Not only does Plan B rob Jesus of our trust in the moment, but it also comes back to stir up doubt in the years to come. When we make our own plans and pave our own paths, we will always be able to look back and question whether or not we did the right thing. When we stick with plan A, following the voice of Jesus all the way, there is no room left for questioning. He always does the right thing. When life gets really hard on the road to Plan B, there is no reference point to look back to that promises everything will work out in the end. When life gets really hard on the road to Plan A, I can still my heart, remember the moment that I heard Jesus whisper his plans, and know that it doesn't matter what I am seeing, because he is already waiting at the end of the road.
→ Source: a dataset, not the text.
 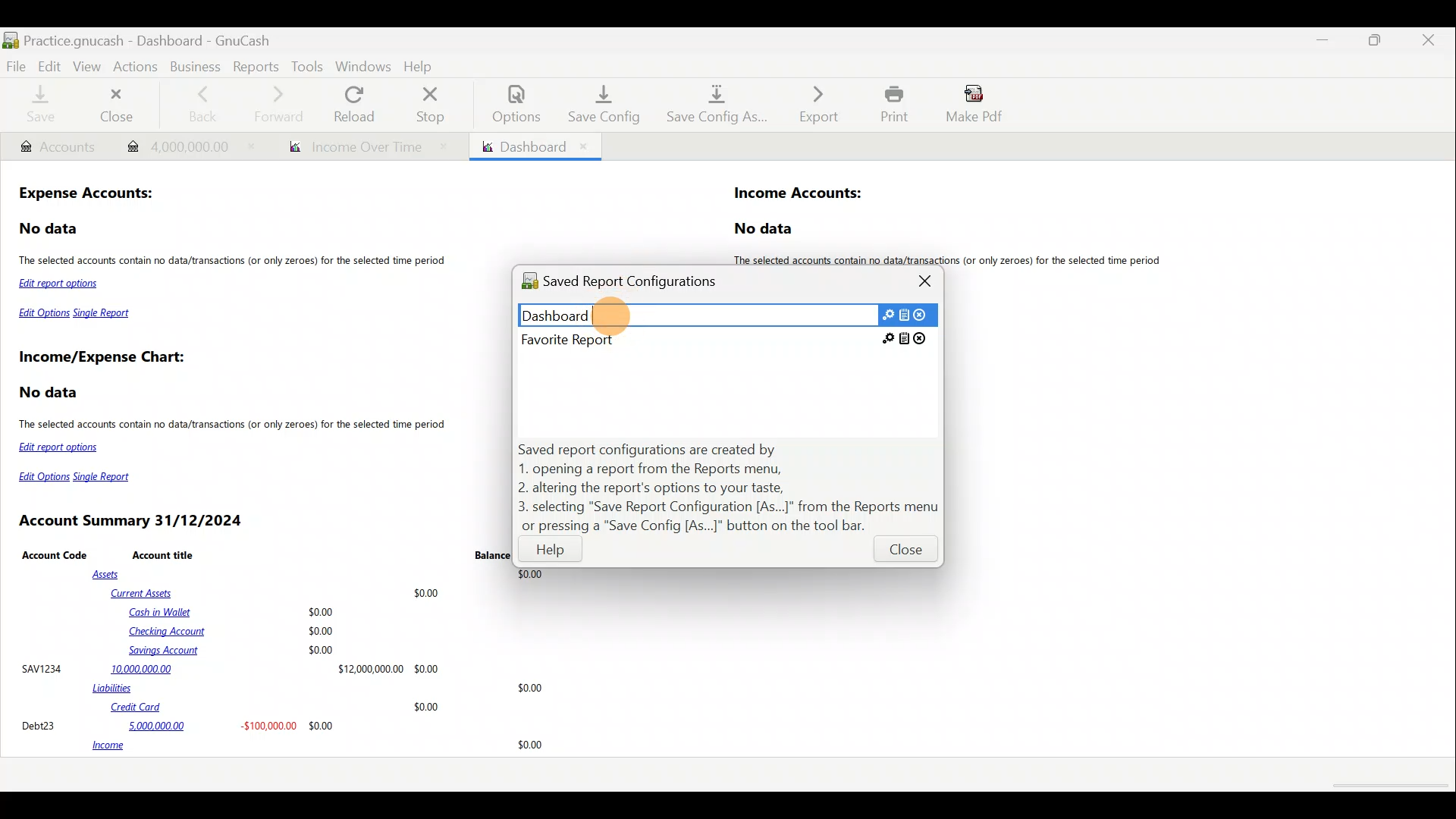 What do you see at coordinates (1378, 45) in the screenshot?
I see `Maximise` at bounding box center [1378, 45].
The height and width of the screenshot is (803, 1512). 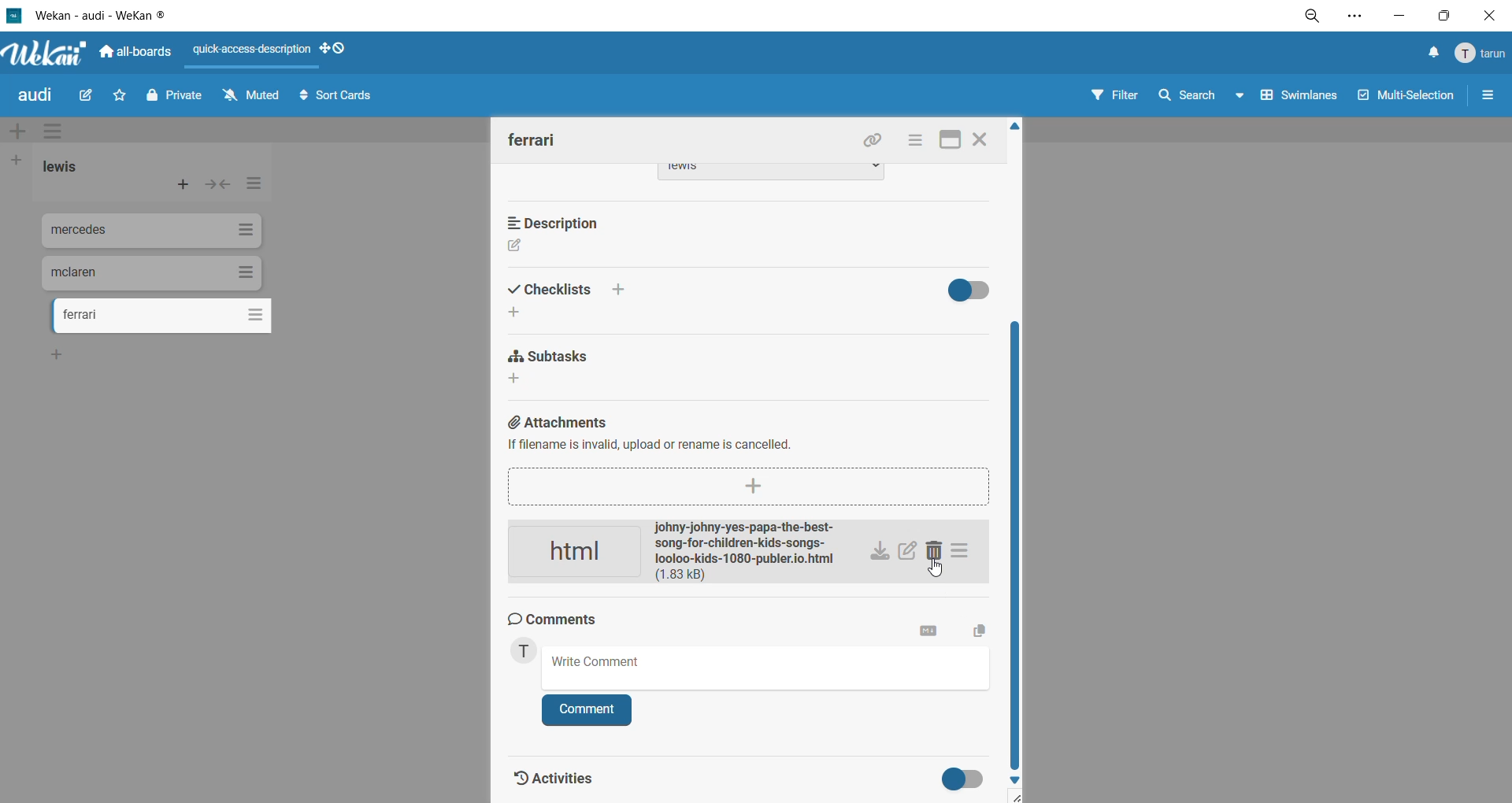 What do you see at coordinates (908, 552) in the screenshot?
I see `edit` at bounding box center [908, 552].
Here is the challenge to both you and I… Would we be so bold as to trash every Plan B in these seasons to come? Would we live our lives with a violent faith that says, "Jesus, if you don't come through, I'm not going through, because I am not deviating from the plans you have set before me." That seems like a really big risk, but it isn't like the risk of being stuck on the side of the road with no spare, or the plane going down without a floatation device. We already have the promise that he WILL come through. The hard part is in those moments or seasons when it does't look that way and everything is telling us otherwise. The hard part is when we wish we would have kept our foot in that door because we can't see how Jesus is possibly going to work out the situation without any help on our part. But friends, just hold on a few moments longer, because Plan A with Jesus has never failed… not once.

1 comment:

  1. Right on point.

    I have been studying the disciples, and this past months focus has been Paul In Philippians. What has impacted me about Paul, is that he is in no way, shape, or form a victim of his circumstances. So many of us would be quick to abandon God if we found our selves a prisoner, simply for following what we believed, but Paul does not only accept his circumstances, he gives them to God. He uses jail time as an opportunity to preach truth, and convert his jailers!

    If we accept that no matter what situation we are in, God has a plan and can use us, then plan B will never be an option.